--- What to do ---
With the pictures excluded, output only the lines from the one containing "Where should I click to: Click" through the last line of the entries, unchanged.

--- START ---

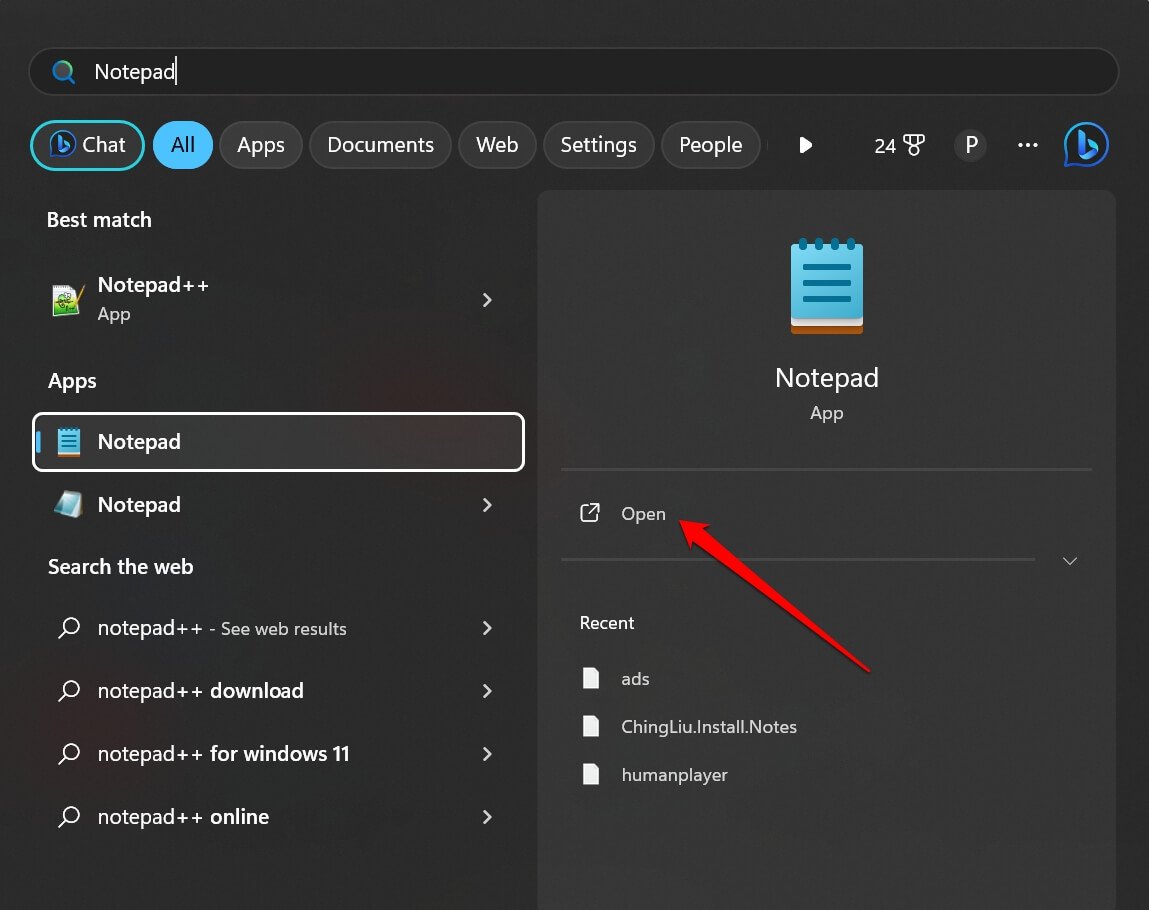Screen dimensions: 1149x910
Task: Expand more options below the Open command
Action: coord(1069,561)
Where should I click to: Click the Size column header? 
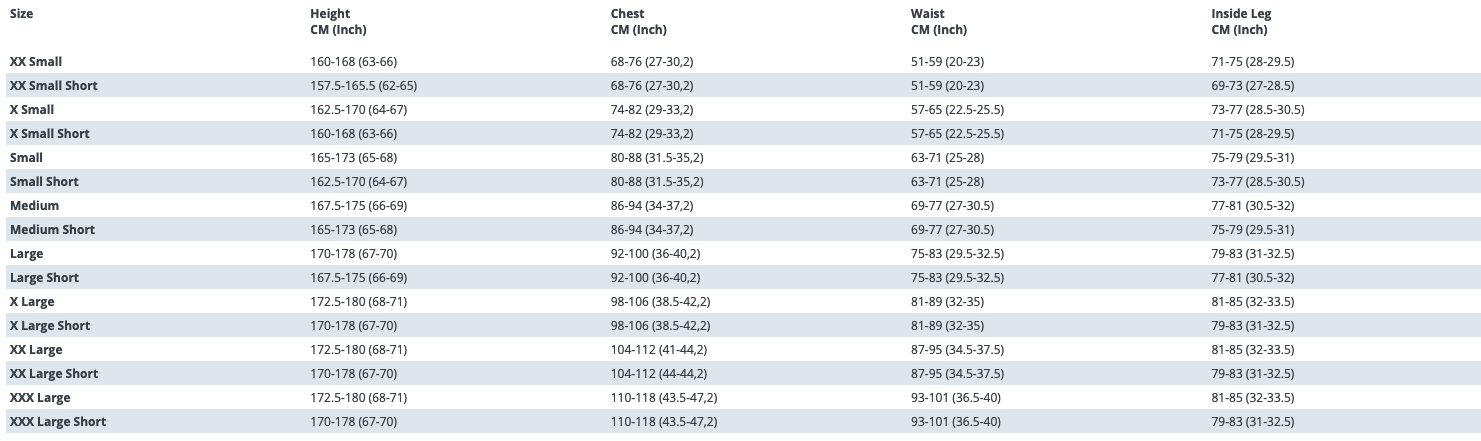(x=24, y=14)
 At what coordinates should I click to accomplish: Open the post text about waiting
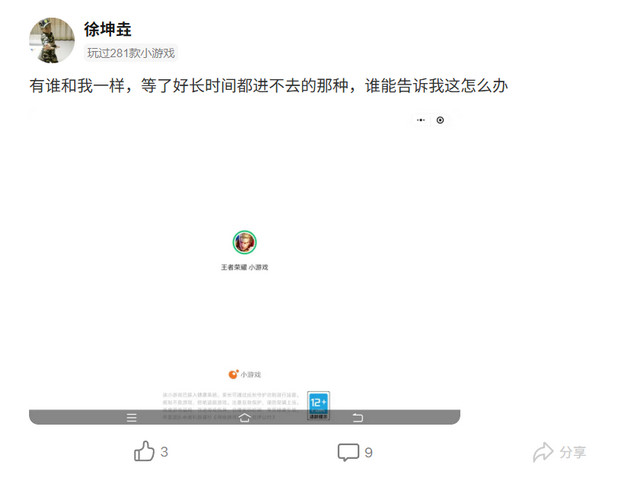click(269, 86)
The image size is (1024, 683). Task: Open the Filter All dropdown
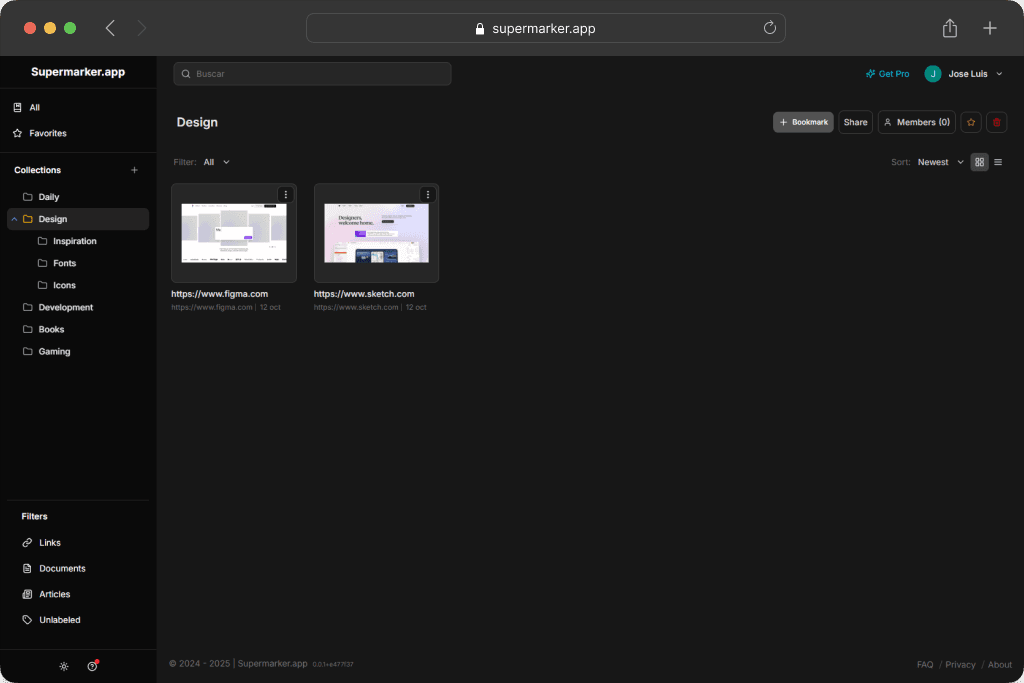coord(216,162)
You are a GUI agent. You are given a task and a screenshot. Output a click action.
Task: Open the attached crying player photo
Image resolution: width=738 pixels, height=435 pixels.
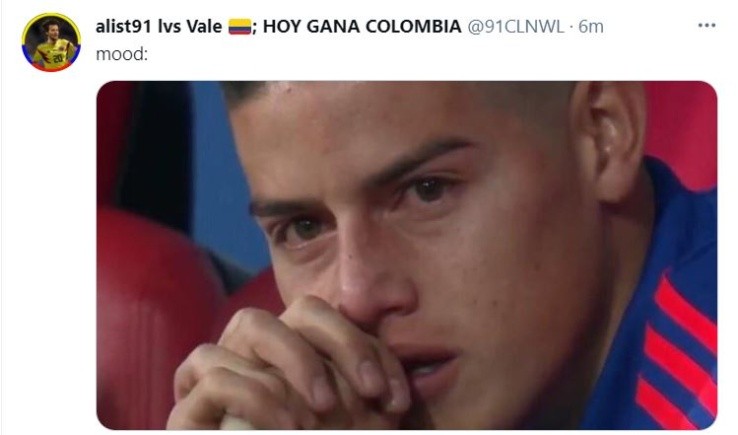pyautogui.click(x=407, y=255)
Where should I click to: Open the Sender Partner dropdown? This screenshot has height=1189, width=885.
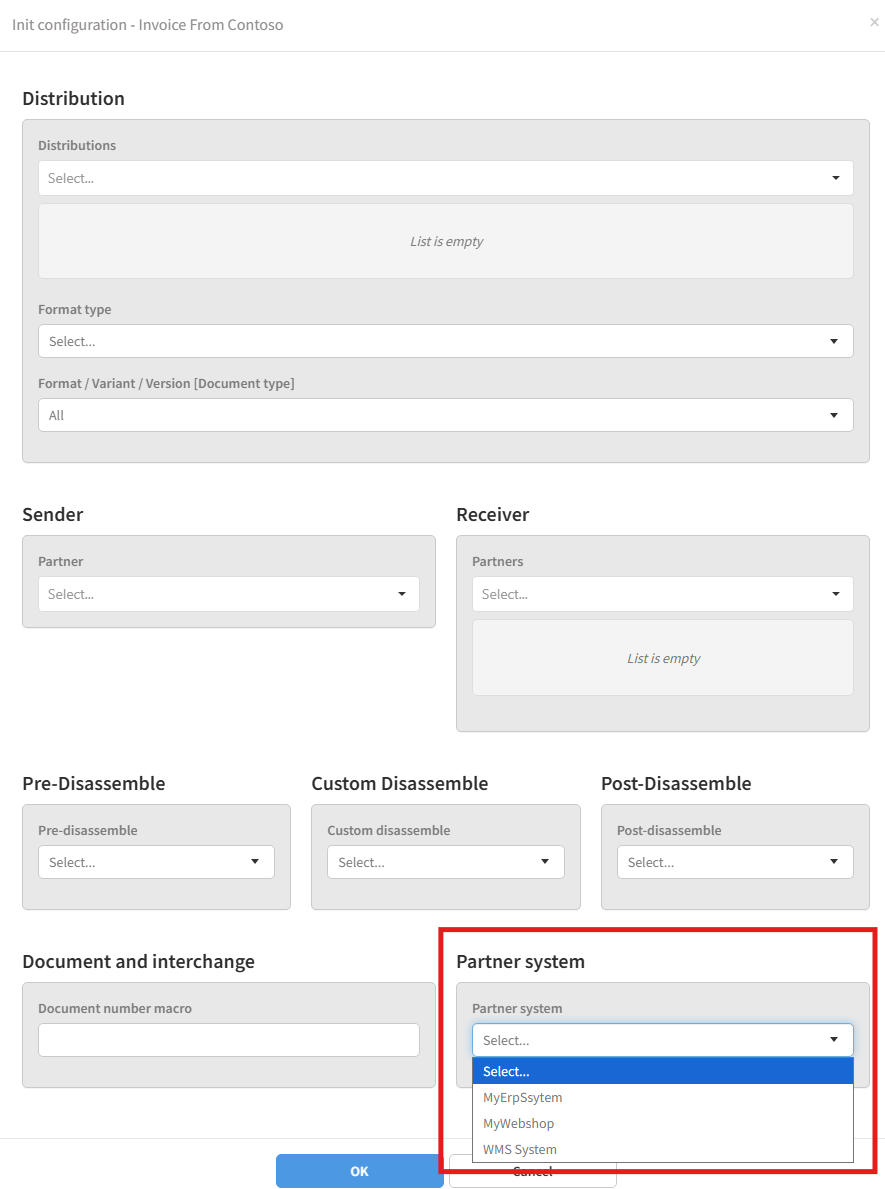[x=228, y=594]
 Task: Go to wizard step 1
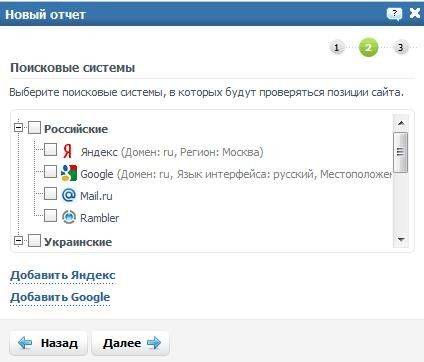[336, 48]
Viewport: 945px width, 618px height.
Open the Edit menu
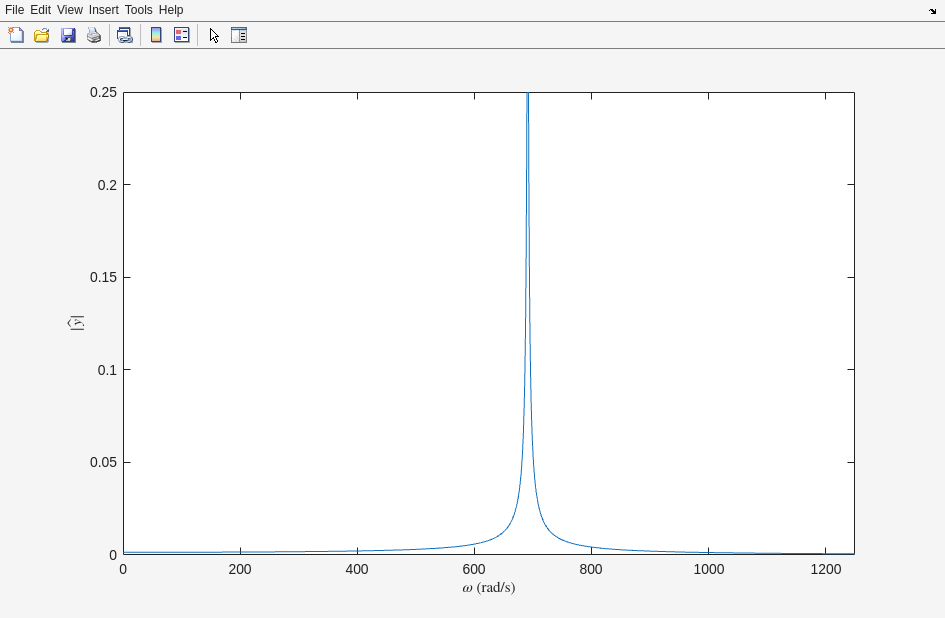click(x=40, y=10)
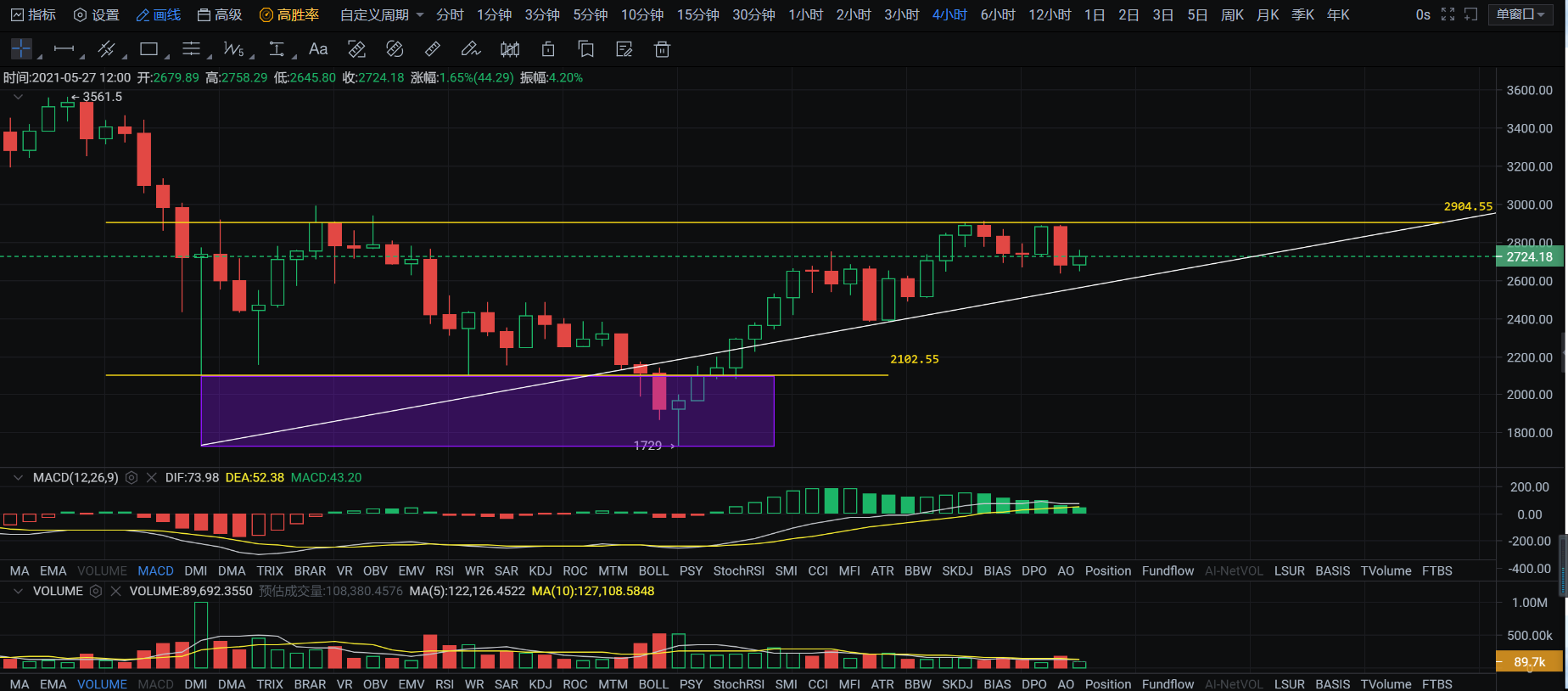Click the 2724.18 current price label
Viewport: 1568px width, 691px height.
(1529, 256)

--- END ---

--- Solution for this problem ---
Where should I click to: Click the Size column header? 
(x=24, y=14)
 At what coordinates should I click to accomplish: Open the post text about waiting
click(269, 86)
The image size is (1024, 683). Task: Open the Filter All dropdown
coord(216,162)
You are a GUI agent. You are given a task and a screenshot. Output a click action.
Task: Open the attached crying player photo
Image resolution: width=738 pixels, height=435 pixels.
pyautogui.click(x=407, y=255)
Where should I click to: Open the Sender Partner dropdown? This screenshot has height=1189, width=885.
[x=228, y=594]
 Task: Go to wizard step 1
[336, 48]
Viewport: 945px width, 618px height.
Open the Edit menu
click(x=40, y=10)
Click the 2724.18 current price label
Viewport: 1568px width, 691px height.
(1529, 256)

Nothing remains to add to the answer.